My greatest joy, however, is the ivy hedge that I have let go – a towering wall of green that provides a haven for nesting blackbirds and a raucous colony of house sparrows. Lately, as the temperate autumn has shifted to an overcast winter, the sparrows have been a wonderful source of entertainment and activity that brightens the day.
Some mornings I step out and the noise from these streaky, chestnut-coloured birds, hidden from sight in the dense foliage, seems to carry across the whole neighbourhood. An old collective term is a ‘quarrel of sparrows’ but mine do not just seem argumentative – their chirps and chips also resemble a joyous crescendo of gossiping and nattering, with each bird talking over the other to get a word in edgeways.

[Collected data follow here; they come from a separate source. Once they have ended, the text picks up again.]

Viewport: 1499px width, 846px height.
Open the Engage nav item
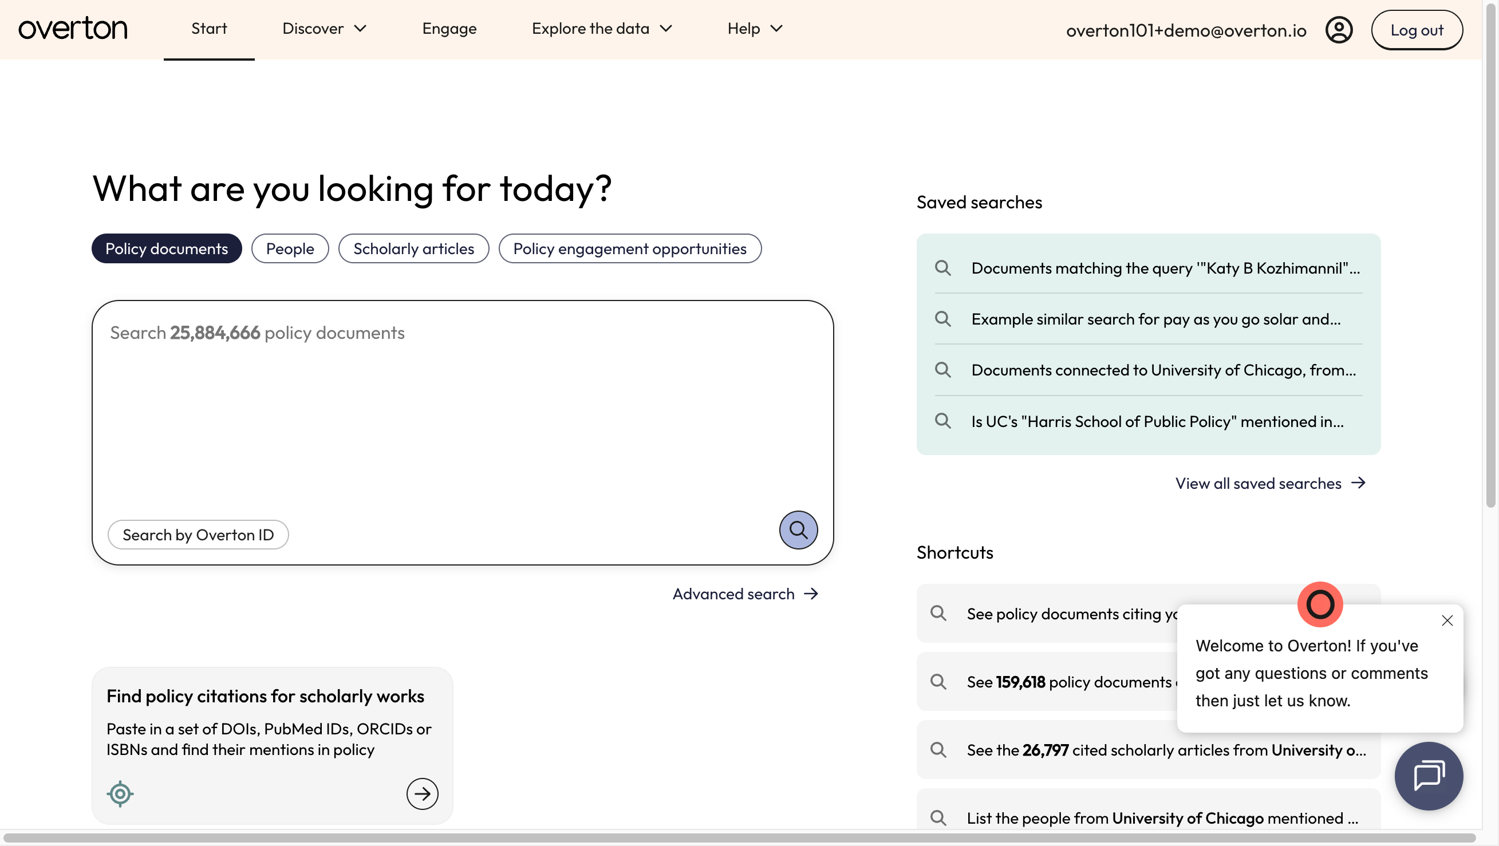pyautogui.click(x=449, y=29)
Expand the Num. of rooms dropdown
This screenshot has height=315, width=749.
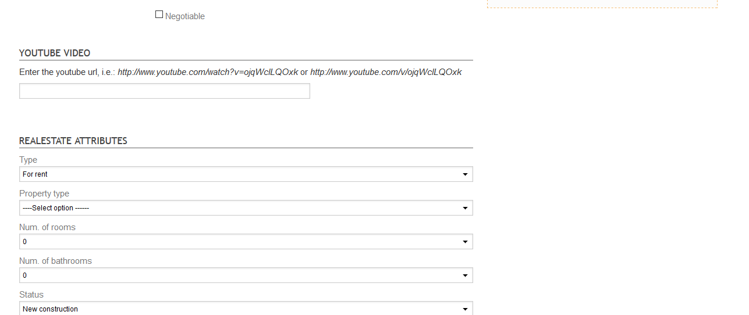pyautogui.click(x=246, y=242)
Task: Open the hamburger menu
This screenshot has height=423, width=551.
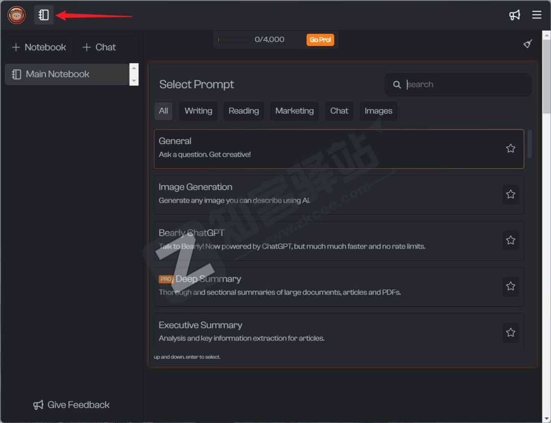Action: 537,15
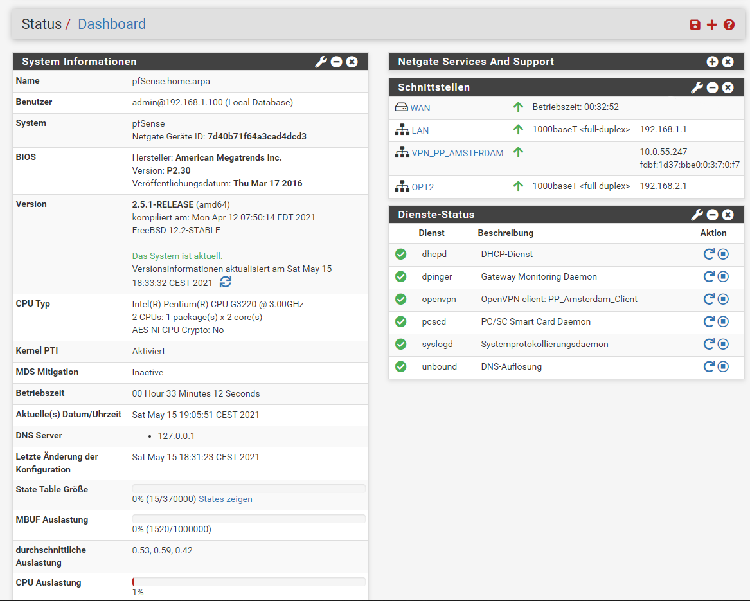Stop the dpinger service
Screen dimensions: 750x601
(723, 277)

When I was a boy I took little notice of sparrows. They were too plentiful to be of interest and their markings too bland compared with the more colourful tits and finches who visited my parents’ garden.
But lately, spurred on by the antics of this collective, I have developed a real affection for my neighbouring spadgers.

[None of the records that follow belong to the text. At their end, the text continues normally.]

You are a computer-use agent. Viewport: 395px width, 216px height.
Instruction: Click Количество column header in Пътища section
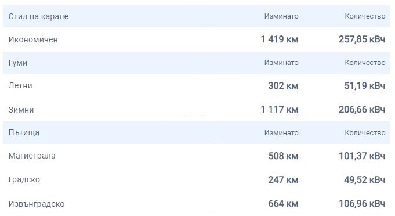(x=365, y=133)

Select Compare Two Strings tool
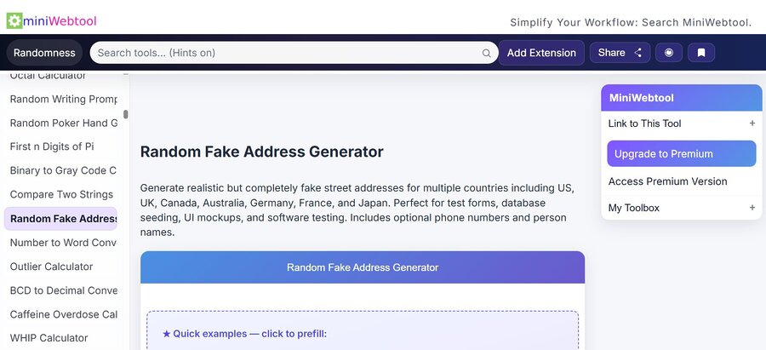coord(61,194)
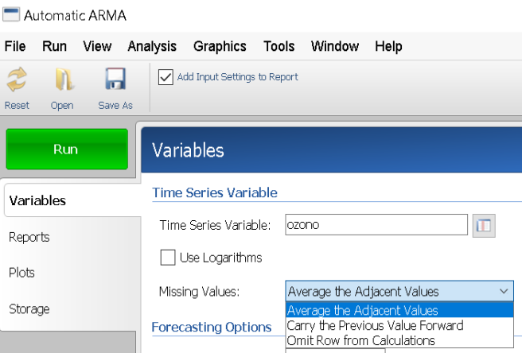The image size is (522, 353).
Task: Enable the Use Logarithms checkbox
Action: pos(168,258)
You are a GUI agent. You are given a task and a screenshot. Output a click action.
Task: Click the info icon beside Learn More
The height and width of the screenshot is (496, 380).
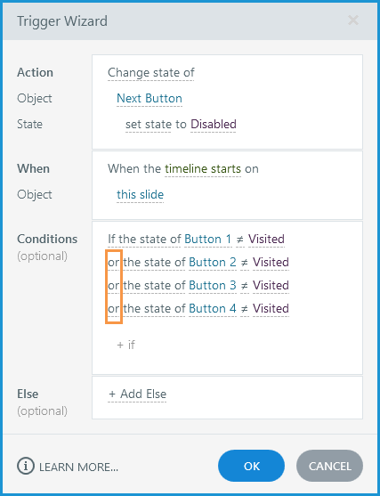point(25,466)
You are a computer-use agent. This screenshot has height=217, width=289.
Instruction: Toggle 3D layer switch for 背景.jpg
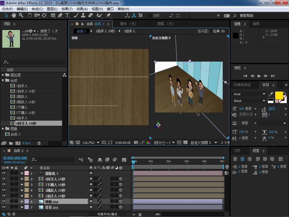(121, 207)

If I have forgotten to fill my birdfeeders, I see them moving across the lawn searching for insects and grubs, but as soon as the feeders are full, they arrive like a miniature aerial display team (The Red Sparrows anyone?), swooping in from all angles and criss-crossing each other’s flight paths.

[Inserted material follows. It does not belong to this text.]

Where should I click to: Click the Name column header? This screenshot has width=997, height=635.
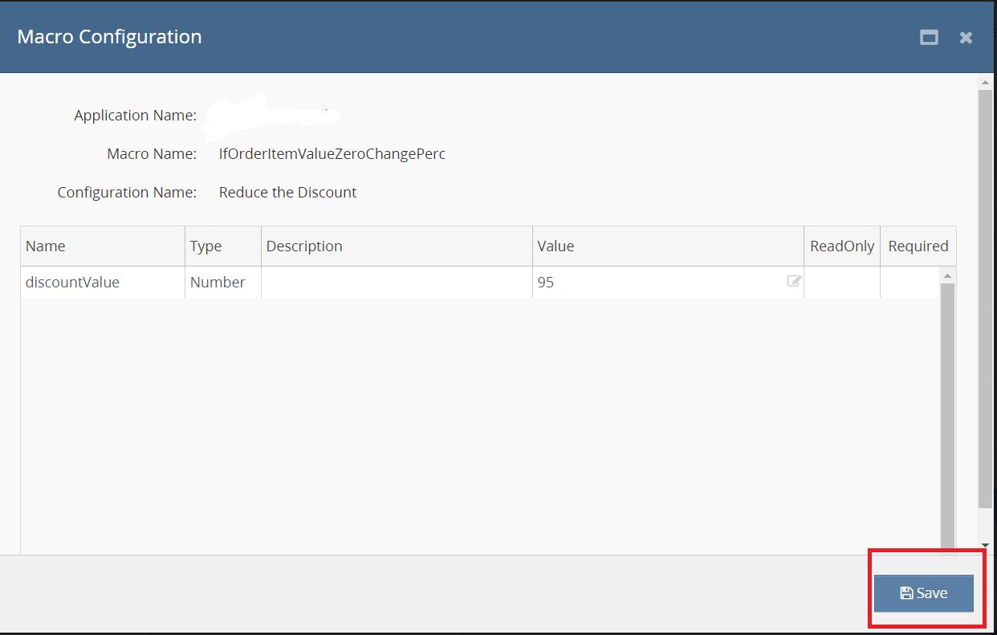click(103, 246)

And boy, don’t they get through some seed – emptying out the feeders in no time at all.
This voracious appetite, coupled with their abundance of numbers, was a reason why years ago sparrows were regarded as harmful pests who were taking too much of the farmers’ grain.
In the eighteenth century, in many parishes Sparrow Clubs were formed with the intention of hunting these birds and destroying their chicks and eggs. Prizes were handed out to those with the most kills. Grainy photos showing scores of sparrows trapped in large nets are testament to how long this practice persisted.
Famously, in the mid-twentieth century, Chinese leader Mao Zedong declared the sparrow one of four pests (along with rats, mosquitos and flies) that should be eradicated to enable the Great Leap Forward – his vision of agrarian efficiency and industrial growth.
Sparrows were driven to near extinction in China as people destroyed their nests, and banged pots and pans so the birds could not settle and died of exhaustion. But with all the sparrows gone, there were no birds to eat the nymphs of locusts, which ended up destroying the crops. It was a policy that was partially responsible a man-made ecological disaster, which saw millions of humans die of starvation. Eventually, China imported 250,000 sparrows from the Soviet Union to build up numbers again.
Today, house sparrow numbers are again a concern but not because there are too many – but because they are in serious decline.
Since the mid-1970s, the UK house sparrow population in rural England has halved while numbers in towns and cities are down by 60 per cent. Incredibly, the house sparrow is now red-listed as a species of high conservation concern.
According to the BTO, a reason for this deterioration in rural areas is agricultural intensification including loss of winter stubbles and less spilt grain.
In urban areas numbers have been driven down by, among other things, a loss of green spaces, and modern roof fascias and tiles, which offer less opportunities for nesting.
It is clear that house sparrows, for so long, so plentiful, and a bird that lives among us like no other, cannot be taken for granted. The next time you see one, take some time out to wonder at its liveliness and surprising beauty – the grey cap and dark chest bib.
In my research for this piece, one wonderful quotation from nineteenth century American naturalist Henry David Thoreau stood out. In his masterpiece, Walden, he wrote: “I once had a sparrow alight upon my shoulder for a moment while I was hoeing in a village garden, and I felt that I was more distinguished by that circumstance than I should have been by any epaulette I could have worn.”